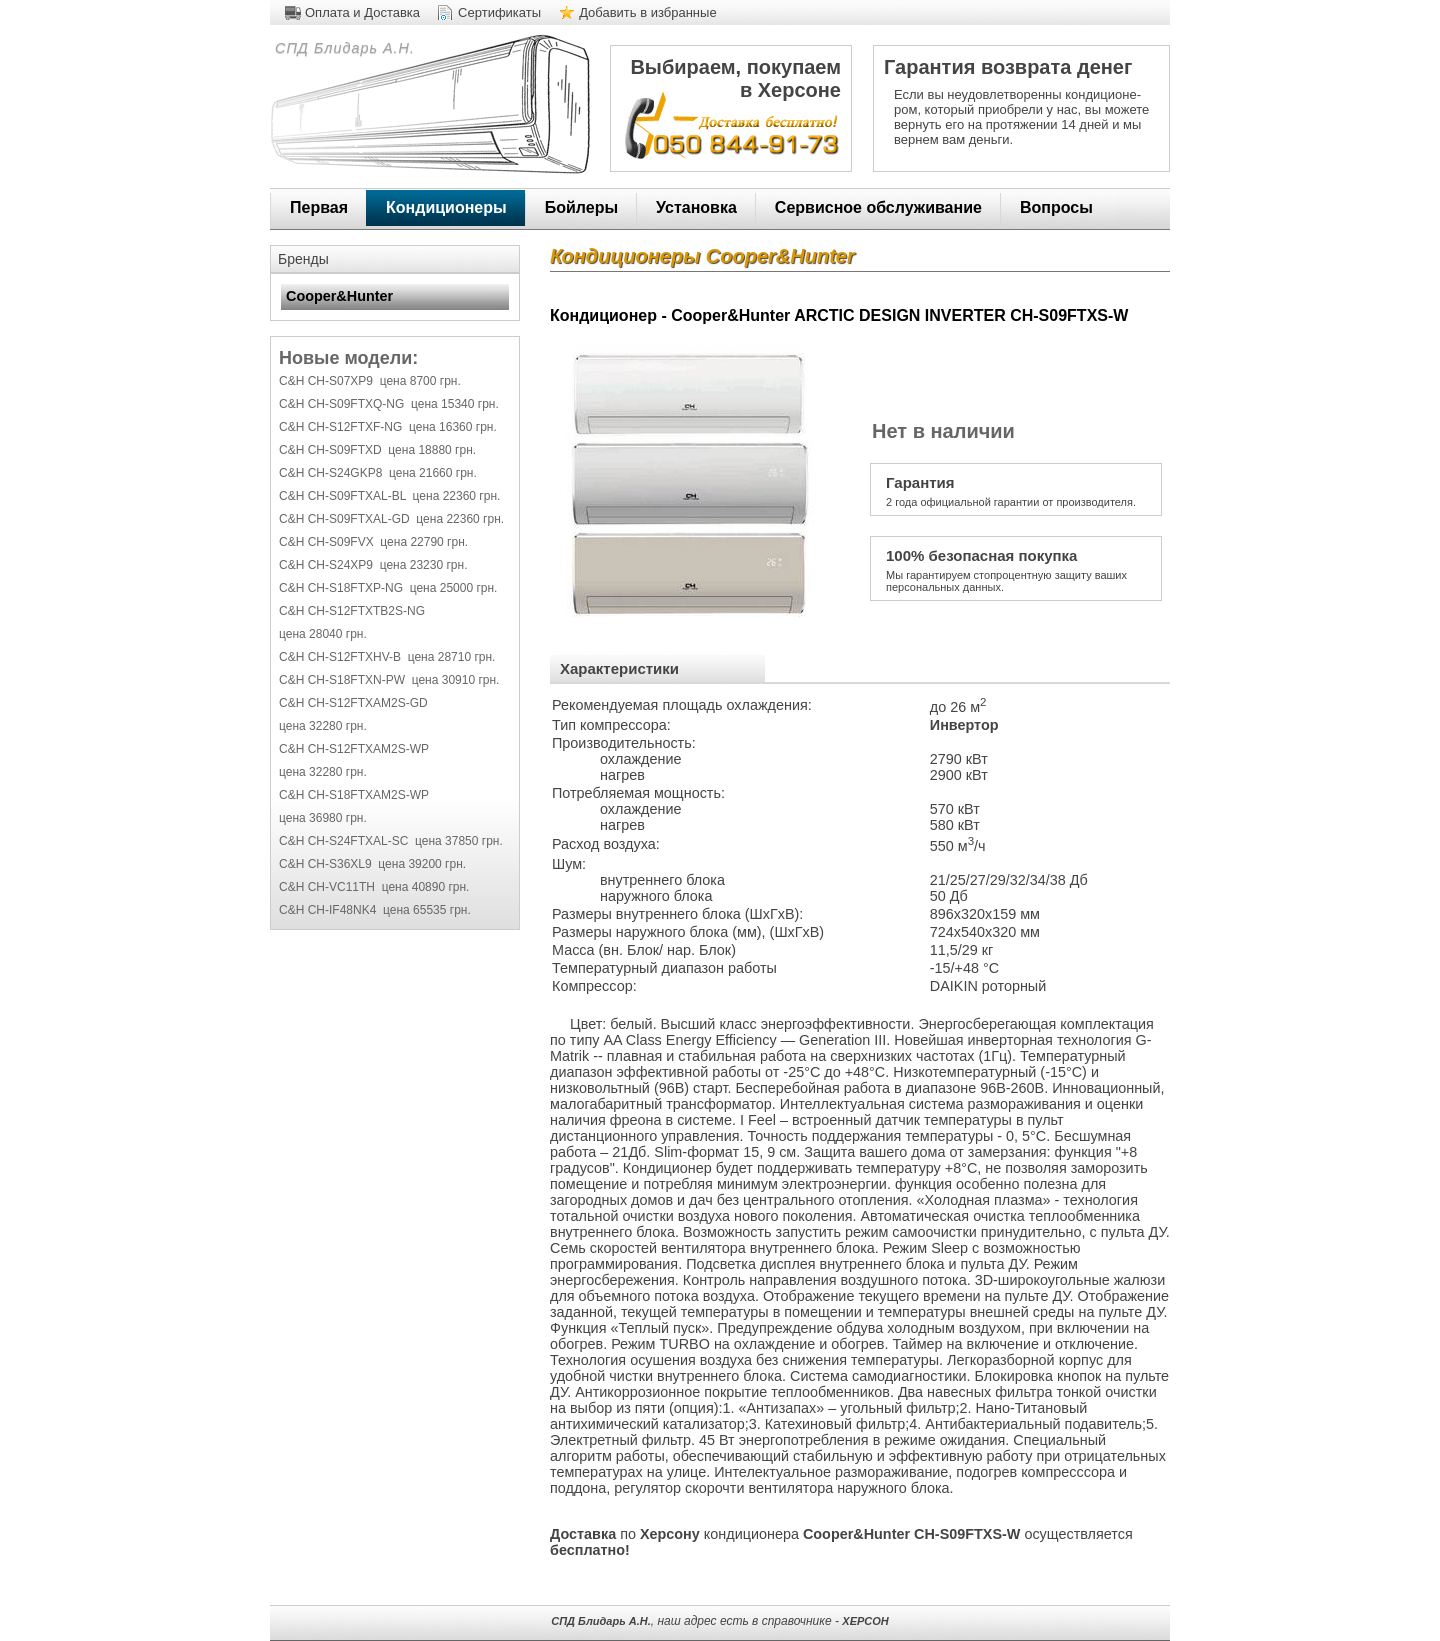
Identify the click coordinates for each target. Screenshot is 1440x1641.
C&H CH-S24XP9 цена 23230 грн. (373, 565)
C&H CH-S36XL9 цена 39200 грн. (372, 864)
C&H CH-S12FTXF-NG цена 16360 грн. (388, 427)
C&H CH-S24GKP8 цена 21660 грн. (378, 473)
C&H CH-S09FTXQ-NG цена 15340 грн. (389, 404)
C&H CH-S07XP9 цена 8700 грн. (370, 381)
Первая (319, 207)
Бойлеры (581, 207)
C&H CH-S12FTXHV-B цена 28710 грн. (387, 657)
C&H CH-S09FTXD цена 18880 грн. (377, 450)
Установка (696, 207)
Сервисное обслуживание (878, 207)
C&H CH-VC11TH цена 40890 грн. (374, 887)
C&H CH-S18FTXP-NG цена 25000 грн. (388, 588)
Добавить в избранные (648, 12)
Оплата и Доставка (362, 12)
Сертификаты (499, 12)
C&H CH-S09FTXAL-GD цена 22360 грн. (391, 519)
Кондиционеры (446, 207)
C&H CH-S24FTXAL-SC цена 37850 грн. (391, 841)
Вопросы (1056, 207)
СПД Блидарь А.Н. (342, 48)
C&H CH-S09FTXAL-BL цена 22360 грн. (389, 496)
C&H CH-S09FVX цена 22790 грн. (373, 542)
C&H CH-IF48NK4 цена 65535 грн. (375, 910)
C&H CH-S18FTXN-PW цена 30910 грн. (389, 680)
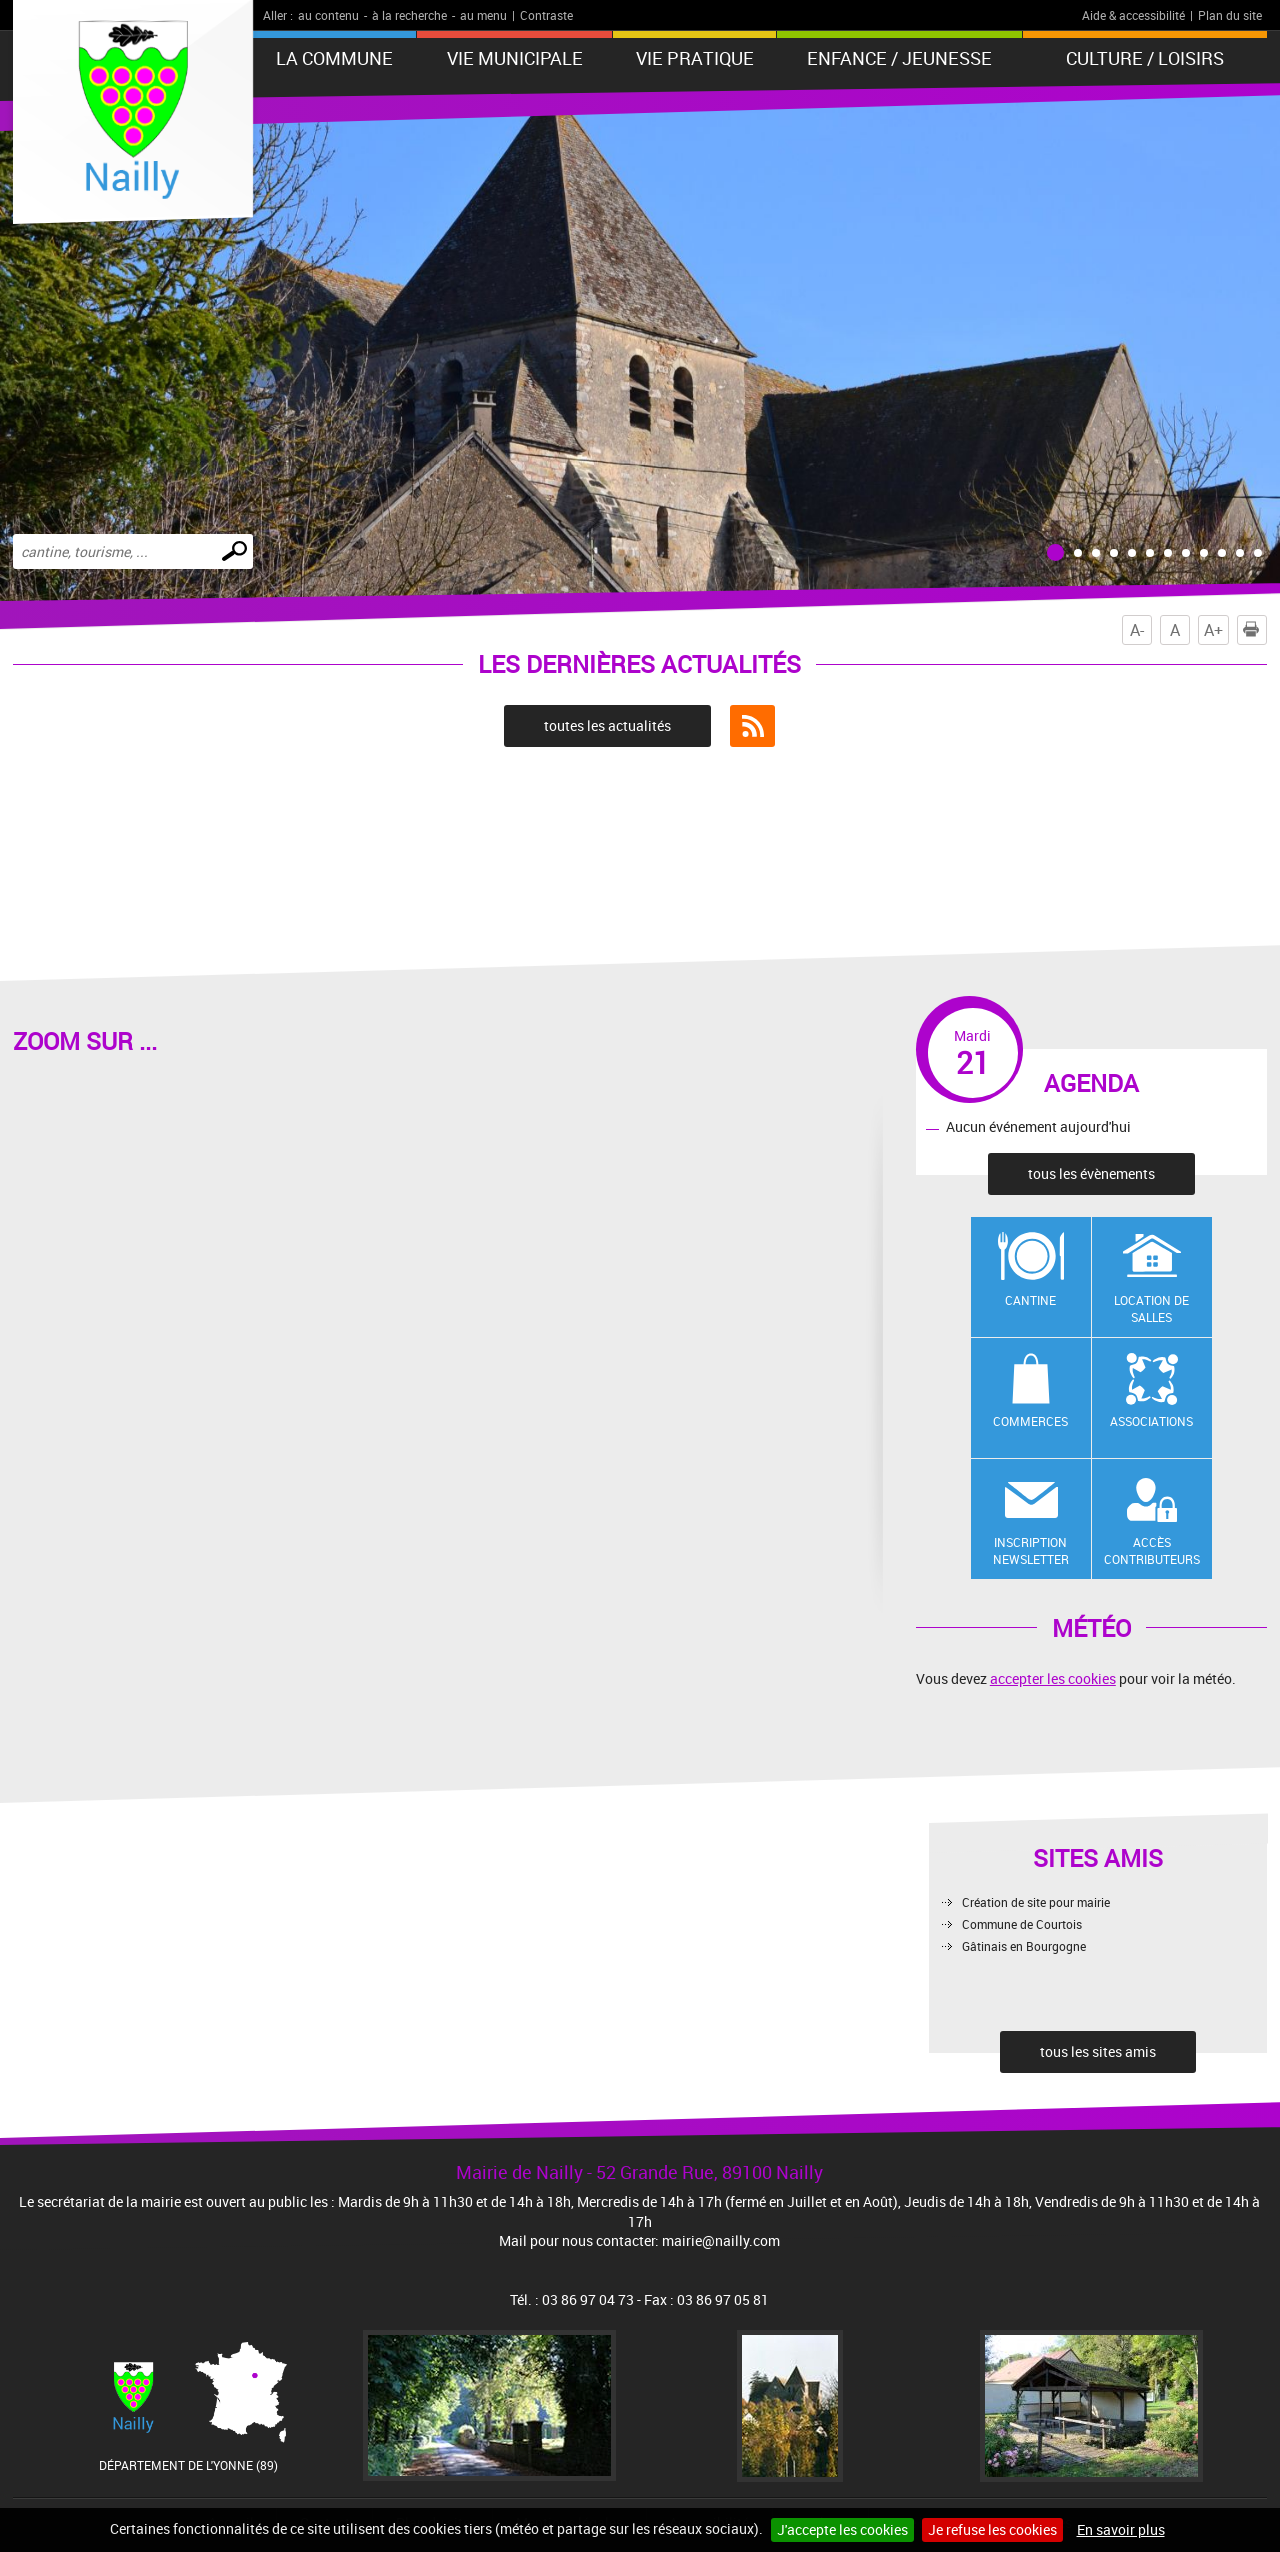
□ □ □ □
Reproduce every line of the material from the line with "Добавить в избранные (648, 12)" through the end of the material, both included, with the requests kept and the click coordinates in the answers scaled by 2.35 and rounded to whole numbers, halves rounded up. Give only these lines and leave the pictures out.

Добавить в избранные (1523, 28)
Оплата и Доставка (851, 28)
Сертификаты (1173, 28)
C&H CH-S09FTXAL-GD цена 22360 грн. (919, 1220)
Кондиционеры (1048, 486)
C&H CH-S24FTXAL-SC цена 37850 грн. (919, 1976)
Вопросы (2482, 486)
СПД Блидарь А.Н. (804, 113)
C&H CH-S09FTXAL-BL цена 22360 грн. (914, 1166)
C&H CH-S09FVX цена 22790 грн. (877, 1274)
C&H CH-IF48NK4 цена 65535 грн. (881, 2139)
C&H CH-S18FTXN-PW цена 30910 грн. (914, 1598)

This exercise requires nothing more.